Je vous invite donc à suivre la majorité de votre commission.

Concernant la déduction de coordination, je crois pouvoir dire ici que c'est à juste titre que votre commission a écarté celle de 15 pour cent. Cela conduirait à une très forte augmentation du salaire coordonné pour les salaires les plus bas. Par rapport au modèle du Conseil fédéral et à celui de votre conseil, les surcoûts liés à l'augmentation de la masse salariale assurée s'élèveraient à environ 600 millions de francs par année. Ces surcoûts seraient essentiellement à charge de secteurs d'activité à bas salaires. Cela entraînerait des charges salariales supplémentaires d'autant plus élevées pour cette catégorie d'assurés et leurs employeurs. Il en irait de même, selon notre analyse, avec les autres taux proposés par les minorités. Je vous invite à suivre ici la majorité de votre commission avec la réduction de moitié de la déduction de coordination.

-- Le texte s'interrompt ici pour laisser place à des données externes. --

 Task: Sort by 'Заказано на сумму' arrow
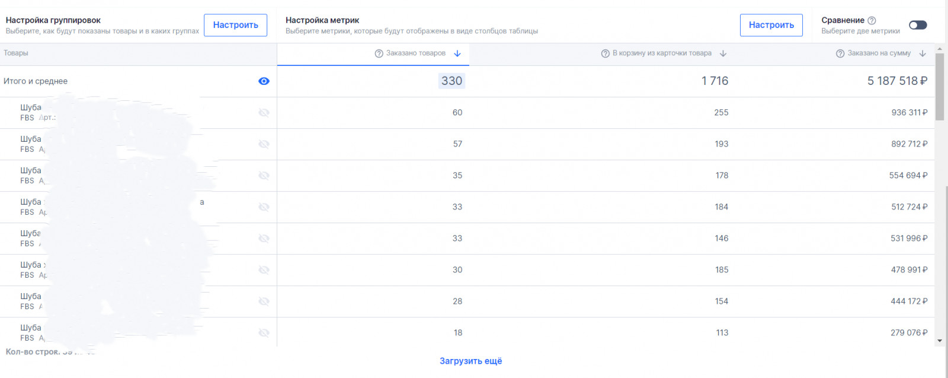[x=923, y=53]
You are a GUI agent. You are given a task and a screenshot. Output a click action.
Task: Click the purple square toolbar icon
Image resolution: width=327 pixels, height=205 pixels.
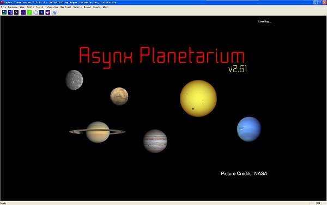pyautogui.click(x=23, y=13)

Pour le dernier point, je dois vous le dire, je regrette que la minorité Rechsteiner Thomas ait été retirée, car elle permettait d'empêcher les exceptions dans la déduction de coordination, notamment pour la branche du travail temporaire. Il nous semble que ces exceptions permettraient de contourner les minimums légaux et risquent de vider de leur substance les améliorations apportées par la réforme. Si elle avait été maintenue, je vous aurais invité à la soutenir. Comme elle n'existe plus, c'est impossible. J'aimerais vous indiquer que le Conseil fédéral continuera à s'engager, tant qu'il a des forces et que cela sert à quelque chose évidemment, pour éviter les exceptions; elles me semblent aller contre l'intérêt, que vous souhaitez, de cette réforme.